What to do: Everything from the line holding "Task: Open the 企業情報 menu" to the end of the listing below should be copied exactly, line for line, minus the pictures.

Task material:
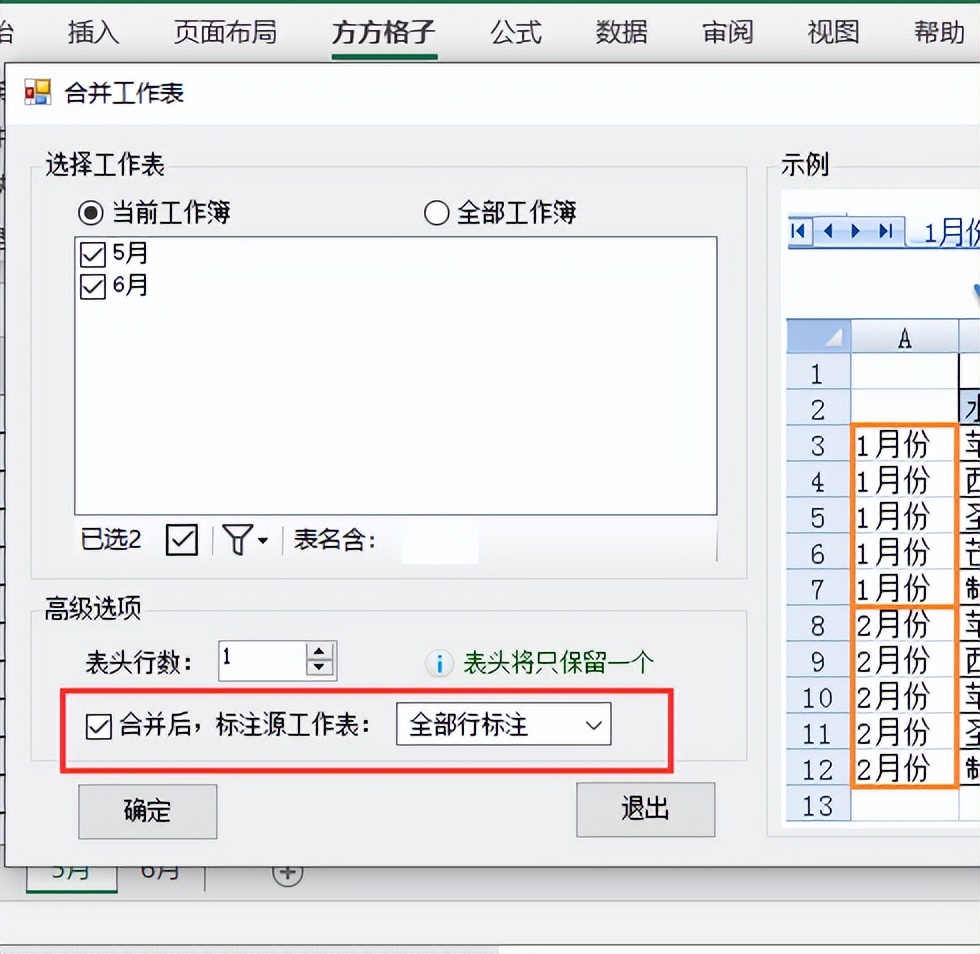
Task: Switch to the 方方格子 ribbon tab
Action: 383,31
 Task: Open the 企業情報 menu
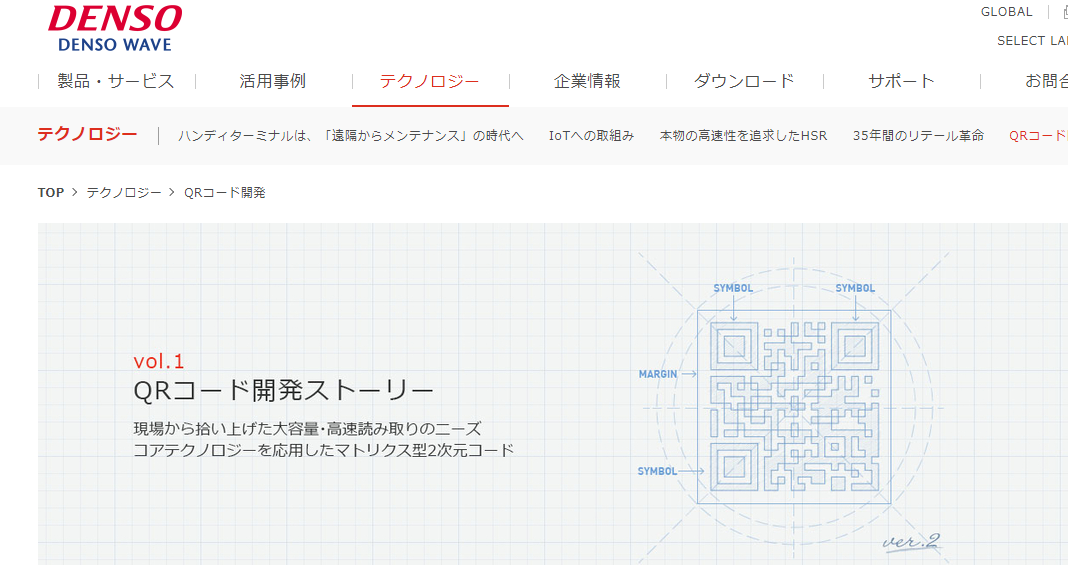(587, 82)
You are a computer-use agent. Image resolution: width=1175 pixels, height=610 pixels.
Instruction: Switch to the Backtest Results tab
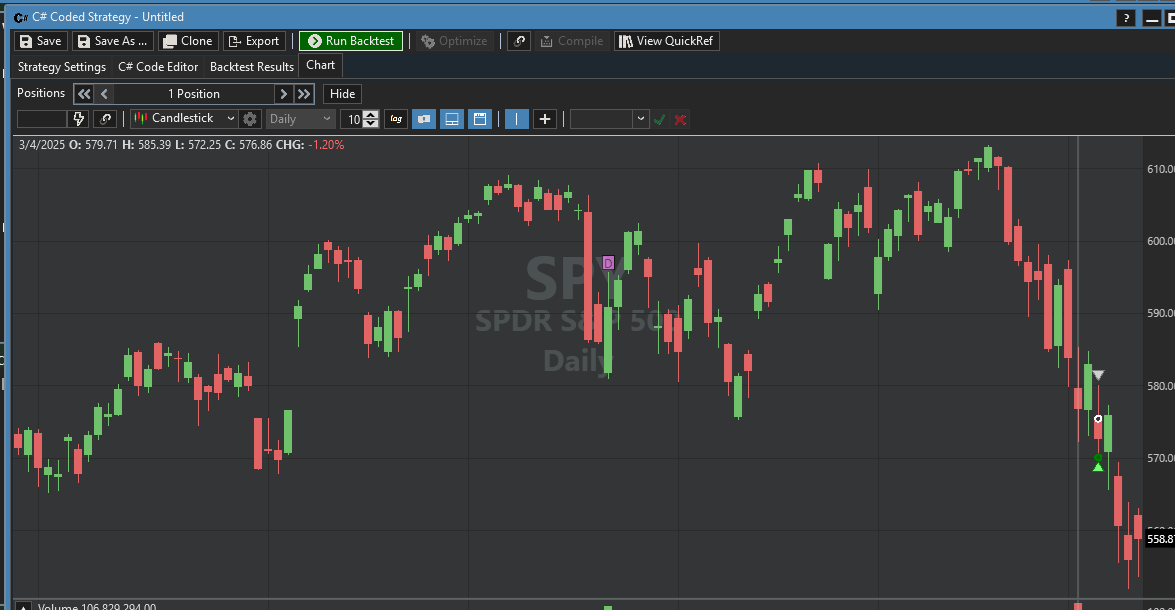pos(252,67)
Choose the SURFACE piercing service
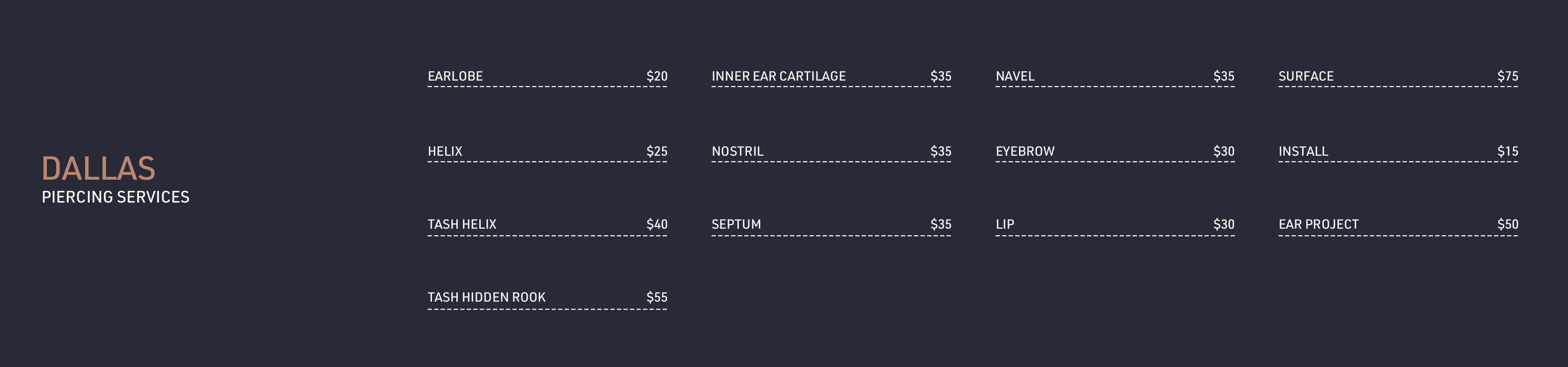This screenshot has height=367, width=1568. point(1306,76)
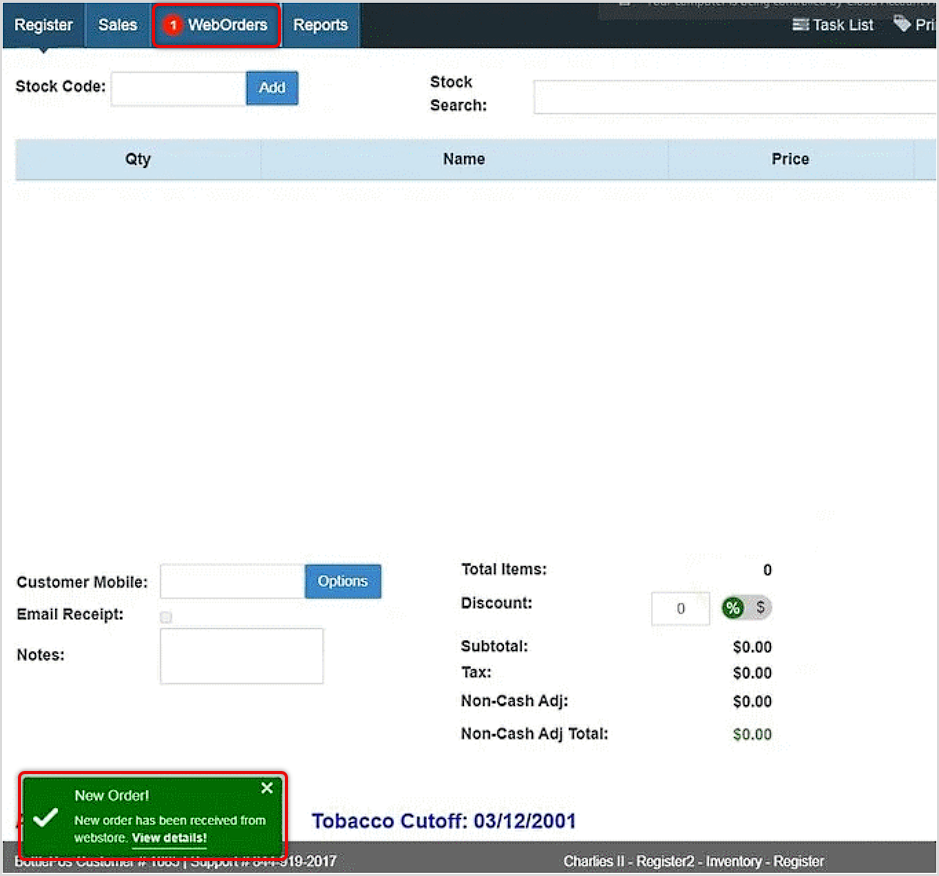Screen dimensions: 939x876
Task: Click the View details link in the notification
Action: [169, 838]
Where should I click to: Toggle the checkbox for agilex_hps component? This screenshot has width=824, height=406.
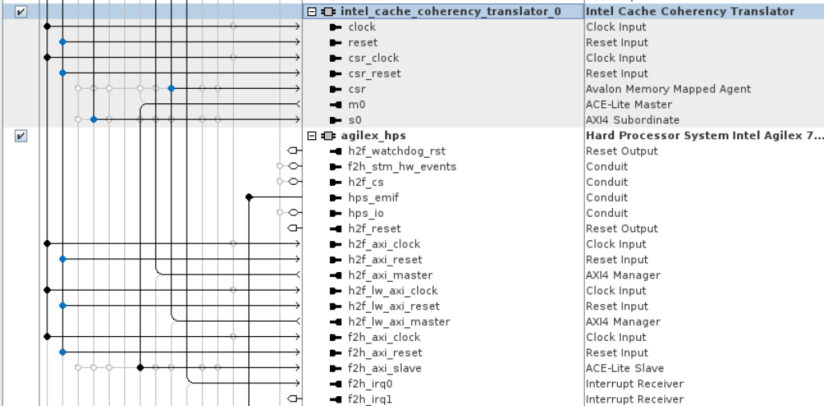[21, 136]
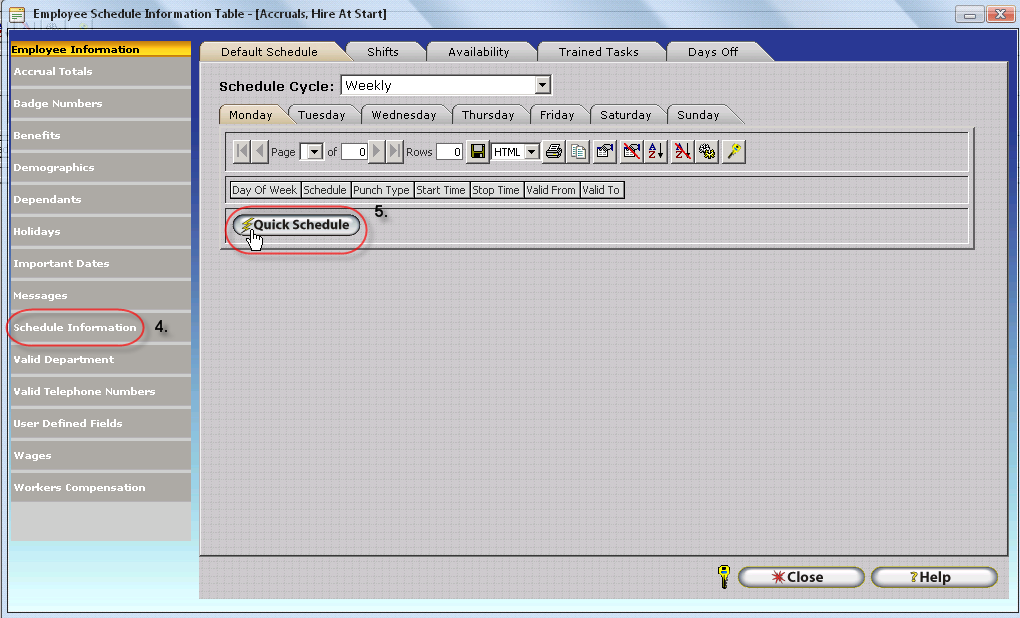Click the Rows count input field
The image size is (1020, 618).
(x=449, y=152)
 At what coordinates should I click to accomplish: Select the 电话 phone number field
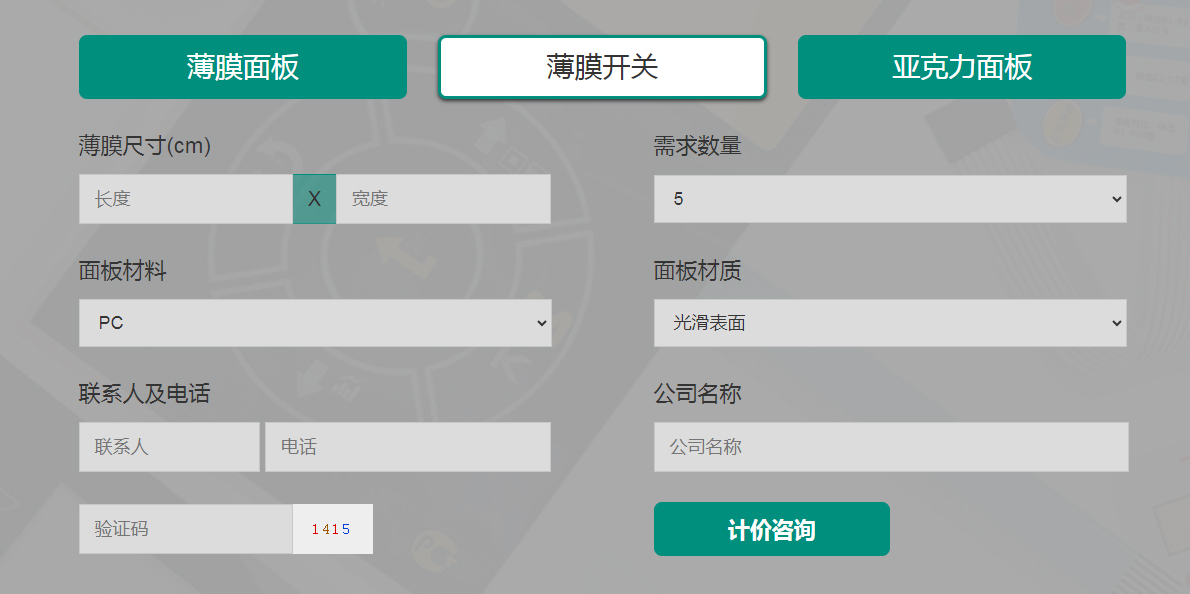pyautogui.click(x=408, y=447)

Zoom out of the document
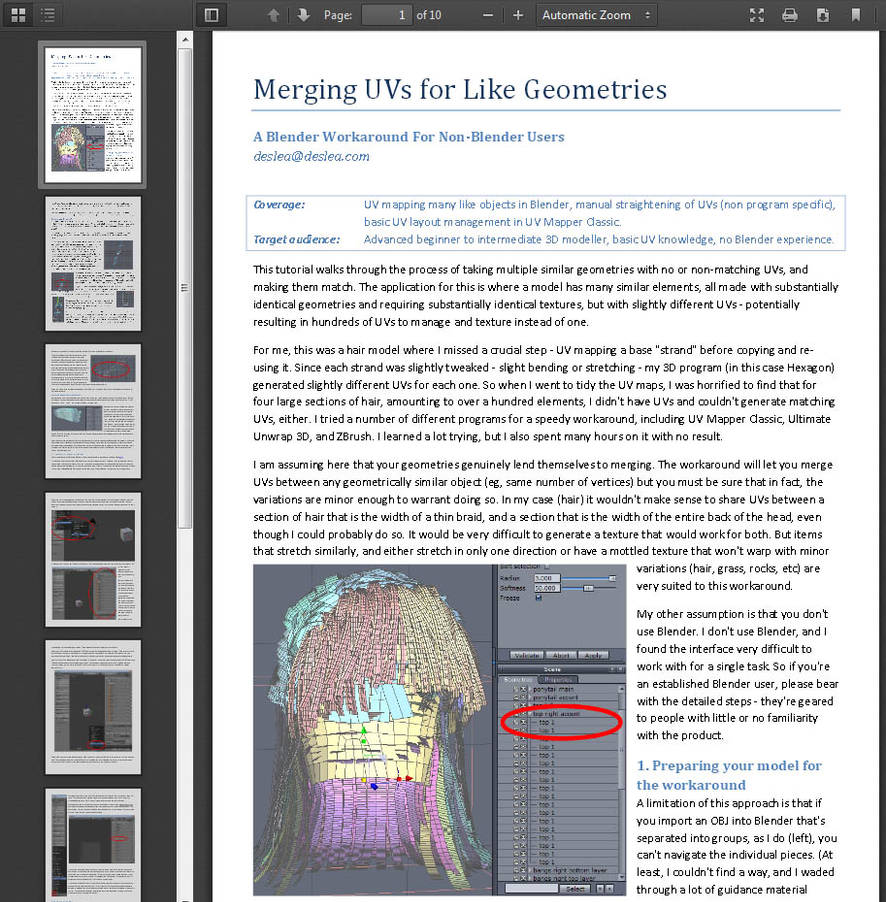point(487,15)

Exercise answer:
 Task: Open the 企業情報 menu
(587, 82)
You are a computer-use agent. Image resolution: width=1175 pixels, height=610 pixels.
Instruction: Switch to the Backtest Results tab
pos(252,67)
Choose the SURFACE piercing service
This screenshot has height=367, width=1568. point(1306,76)
Screen dimensions: 939x876
Task: Click the View details link in the notification
Action: [169, 838]
Where should I click to: Toggle the checkbox for agilex_hps component? This screenshot has width=824, height=406.
[21, 136]
Click the Rows count input field
The image size is (1020, 618).
(x=449, y=152)
 At what coordinates should I click to accomplish: Select the 电话 phone number field
pyautogui.click(x=408, y=447)

Zoom out of the document
point(487,15)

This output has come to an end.